Task instructions:
Give again, exactly as written, each line of the material below starting at the line that contains "This screenshot has width=2248, height=756." and ending at the line that contains "Open the Presser". Both ends count, and no other line does.
(Beginning of Entries supplied)
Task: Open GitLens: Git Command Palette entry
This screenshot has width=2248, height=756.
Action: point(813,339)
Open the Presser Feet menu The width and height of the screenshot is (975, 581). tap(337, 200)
(End of Entries supplied)
(Beginning of Entries supplied)
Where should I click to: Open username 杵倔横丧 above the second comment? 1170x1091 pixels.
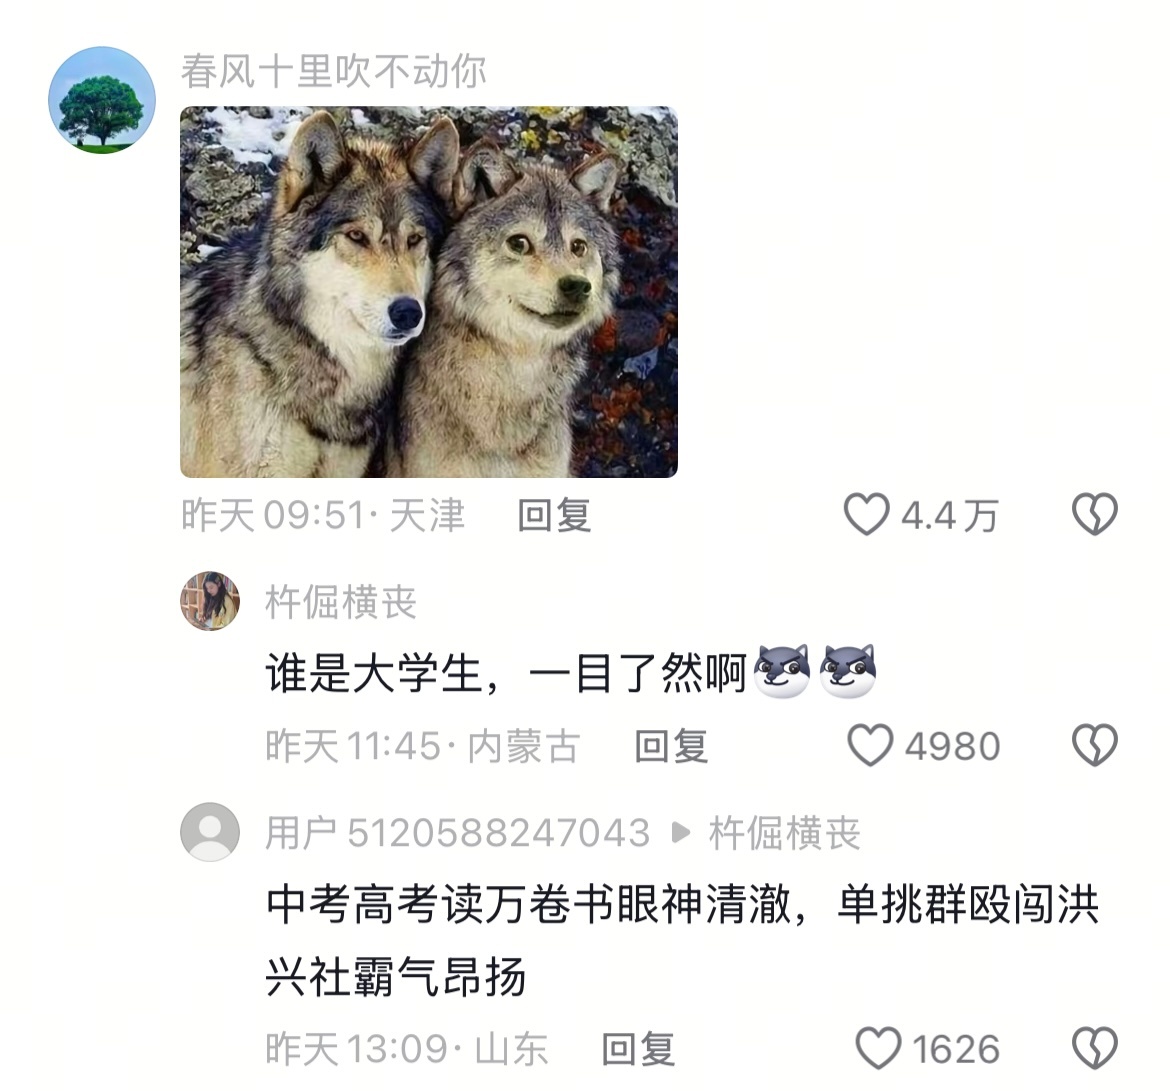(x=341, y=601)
(End of Entries supplied)
Answer box:
This screenshot has width=2248, height=756.
Action: point(813,339)
Open the Presser Feet menu The width and height of the screenshot is (975, 581). tap(337, 200)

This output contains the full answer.